Reading a book helps. I used to read insatiably, but drifted away from the habit. Now I pick up a book as many times as I can instead of turning to my iPhone.
The problem with 'Millenials'*..... on 09:48 - Jan 5 by unbelievablue
Reading a book helps. I used to read insatiably, but drifted away from the habit. Now I pick up a book as many times as I can instead of turning to my iPhone.
I do read but i'm a millenial. I ain't holding no book and manually turning pages. #kindle
The problem with 'Millenials'*..... on 08:38 - Jan 5 by Keno
is that the term for kids who caught the millennium bug?
Here's a moderately uninteresting Y2K story.
The DSS, as it then was, had obvious concerns in the late 90s: what if midnight on 31 Dec 1999 caused the benefit IT systems to collapse, perhaps irreparably?
They were quickly reassured: the base date in their systems wasn't 1 Jan 1900, but 1 Jan 1852. The reason? When computerising they analysed the National Insurance data for the oldest recorded date of birth. That was something like 1862, so they added on a decade for extra safety. As the DSS Y2K project leader told me at the time 'If I could have found whoever made that decision, I'd have kissed them.'
To this day the benefits computers will randomly change the year of your birth on a letter to 1852.
The problem with 'Millenials'*..... on 09:48 - Jan 5 by unbelievablue
Reading a book helps. I used to read insatiably, but drifted away from the habit. Now I pick up a book as many times as I can instead of turning to my iPhone.
My problem is I have to be really into a book for that to work - I enjoy plenty but have to have one which engages me totally for that to work.
The problem with 'Millenials'*..... on 10:11 - Jan 5 by factual_blue
Here's a moderately uninteresting Y2K story.
The DSS, as it then was, had obvious concerns in the late 90s: what if midnight on 31 Dec 1999 caused the benefit IT systems to collapse, perhaps irreparably?

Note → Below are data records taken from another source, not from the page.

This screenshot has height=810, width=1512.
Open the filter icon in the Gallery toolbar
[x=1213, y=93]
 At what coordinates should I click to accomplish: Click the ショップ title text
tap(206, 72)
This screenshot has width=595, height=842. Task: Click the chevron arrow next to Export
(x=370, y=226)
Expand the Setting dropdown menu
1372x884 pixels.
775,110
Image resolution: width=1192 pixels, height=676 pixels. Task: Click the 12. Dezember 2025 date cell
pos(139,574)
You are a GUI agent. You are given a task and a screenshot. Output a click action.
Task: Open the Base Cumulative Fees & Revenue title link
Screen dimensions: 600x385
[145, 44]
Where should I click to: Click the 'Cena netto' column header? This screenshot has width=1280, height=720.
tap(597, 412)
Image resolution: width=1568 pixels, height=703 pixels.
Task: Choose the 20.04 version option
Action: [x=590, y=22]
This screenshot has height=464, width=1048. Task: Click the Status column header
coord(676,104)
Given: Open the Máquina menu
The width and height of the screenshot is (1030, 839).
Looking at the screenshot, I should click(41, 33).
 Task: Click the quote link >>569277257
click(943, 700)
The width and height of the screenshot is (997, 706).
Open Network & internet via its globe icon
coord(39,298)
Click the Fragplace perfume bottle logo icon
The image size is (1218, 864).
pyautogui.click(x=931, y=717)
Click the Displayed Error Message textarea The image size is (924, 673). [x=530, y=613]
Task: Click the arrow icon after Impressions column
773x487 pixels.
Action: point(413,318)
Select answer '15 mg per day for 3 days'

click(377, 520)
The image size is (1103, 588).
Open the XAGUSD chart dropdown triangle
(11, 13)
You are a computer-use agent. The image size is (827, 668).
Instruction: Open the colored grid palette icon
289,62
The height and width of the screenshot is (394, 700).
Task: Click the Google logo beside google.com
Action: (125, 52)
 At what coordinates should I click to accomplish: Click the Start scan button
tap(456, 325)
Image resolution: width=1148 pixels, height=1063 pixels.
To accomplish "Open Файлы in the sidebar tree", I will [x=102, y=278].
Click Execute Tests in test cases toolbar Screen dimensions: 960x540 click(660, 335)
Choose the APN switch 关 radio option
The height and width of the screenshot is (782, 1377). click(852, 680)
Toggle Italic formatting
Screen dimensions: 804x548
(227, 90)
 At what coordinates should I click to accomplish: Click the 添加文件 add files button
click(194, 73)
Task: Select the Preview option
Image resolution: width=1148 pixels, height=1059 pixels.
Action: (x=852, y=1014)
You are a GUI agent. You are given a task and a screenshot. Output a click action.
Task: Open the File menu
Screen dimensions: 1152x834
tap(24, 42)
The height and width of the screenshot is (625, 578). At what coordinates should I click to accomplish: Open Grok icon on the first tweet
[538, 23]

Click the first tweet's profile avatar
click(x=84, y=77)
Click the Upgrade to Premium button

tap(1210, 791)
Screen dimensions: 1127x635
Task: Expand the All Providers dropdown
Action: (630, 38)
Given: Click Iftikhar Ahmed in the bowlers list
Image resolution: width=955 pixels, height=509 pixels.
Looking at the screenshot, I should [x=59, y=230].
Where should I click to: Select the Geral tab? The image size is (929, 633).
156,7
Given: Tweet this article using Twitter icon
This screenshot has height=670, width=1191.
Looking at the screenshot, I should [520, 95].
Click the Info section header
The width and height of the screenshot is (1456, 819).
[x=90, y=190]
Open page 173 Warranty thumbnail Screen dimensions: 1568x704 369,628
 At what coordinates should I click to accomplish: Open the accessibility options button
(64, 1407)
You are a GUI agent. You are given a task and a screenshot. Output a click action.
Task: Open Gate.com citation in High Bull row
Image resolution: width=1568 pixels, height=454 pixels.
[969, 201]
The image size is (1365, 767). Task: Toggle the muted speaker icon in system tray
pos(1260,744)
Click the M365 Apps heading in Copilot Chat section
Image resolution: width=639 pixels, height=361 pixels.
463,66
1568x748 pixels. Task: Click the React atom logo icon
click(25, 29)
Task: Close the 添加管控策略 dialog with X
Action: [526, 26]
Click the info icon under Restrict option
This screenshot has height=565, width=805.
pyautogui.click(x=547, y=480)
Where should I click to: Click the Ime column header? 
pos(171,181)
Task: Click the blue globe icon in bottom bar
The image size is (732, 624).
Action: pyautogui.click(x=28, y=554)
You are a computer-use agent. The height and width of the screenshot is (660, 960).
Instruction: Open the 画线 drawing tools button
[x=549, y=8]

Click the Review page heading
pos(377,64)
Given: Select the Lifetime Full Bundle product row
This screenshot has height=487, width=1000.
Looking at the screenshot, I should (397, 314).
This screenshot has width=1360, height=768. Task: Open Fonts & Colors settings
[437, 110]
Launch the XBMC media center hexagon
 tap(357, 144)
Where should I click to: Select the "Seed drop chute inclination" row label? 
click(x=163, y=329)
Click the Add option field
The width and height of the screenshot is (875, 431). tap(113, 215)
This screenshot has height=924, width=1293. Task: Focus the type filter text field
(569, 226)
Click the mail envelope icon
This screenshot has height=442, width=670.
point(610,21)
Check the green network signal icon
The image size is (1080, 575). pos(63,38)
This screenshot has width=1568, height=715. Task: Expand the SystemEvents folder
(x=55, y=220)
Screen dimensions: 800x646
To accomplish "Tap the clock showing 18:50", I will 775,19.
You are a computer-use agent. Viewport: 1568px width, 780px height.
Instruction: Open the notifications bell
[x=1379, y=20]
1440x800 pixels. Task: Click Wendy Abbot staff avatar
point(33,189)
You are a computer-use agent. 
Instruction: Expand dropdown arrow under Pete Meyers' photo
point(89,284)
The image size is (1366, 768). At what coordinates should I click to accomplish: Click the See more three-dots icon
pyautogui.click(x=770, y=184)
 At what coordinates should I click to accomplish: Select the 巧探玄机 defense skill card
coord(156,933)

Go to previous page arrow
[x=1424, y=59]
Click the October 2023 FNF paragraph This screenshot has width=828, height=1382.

They were quickly reassured: the base date in their systems wasn't 1 Jan 1900, but 1 Jan 1852. The reason? When computerising they analysed the National Insurance data for the oldest recorded date of birth. That was something like 1862, so they added on a decade for extra safety. As the DSS Y2K project leader told me at the time 'If I could have found whoever made that decision, I'd have kissed them.'
To this day the benefits computers will randomly change the year of your birth on a letter to 1852.
The problem with 'Millenials'*..... on 10:02 - Jan 5 by unbelievablue
Deaf ears.
I hate them.
Portability - takes thousands of books with you wherever you go on a small kindle device
Durability - no torn pages, no covers getting tatty
Price - most kindle books are reduced dramatically from paper versions Taster books - often get the first book in a series for free. you get hooked and purchase the remaining books in the series.
Accessibility - pc, kindle device, apps on phone, cloud reader etc.
Instant downloads - as much as I truly love Waterstones and do enjoy the occasional trip down to purchase a book i've reluctantly had to accept that ebooks have won the war for J2's book spending pounds.
Environmentally friendly - no trees needed for the paper to produce real books.
Paper books are amazing and sometimes you want to read a proper book. Ebooks are better for me for all of the reasons above.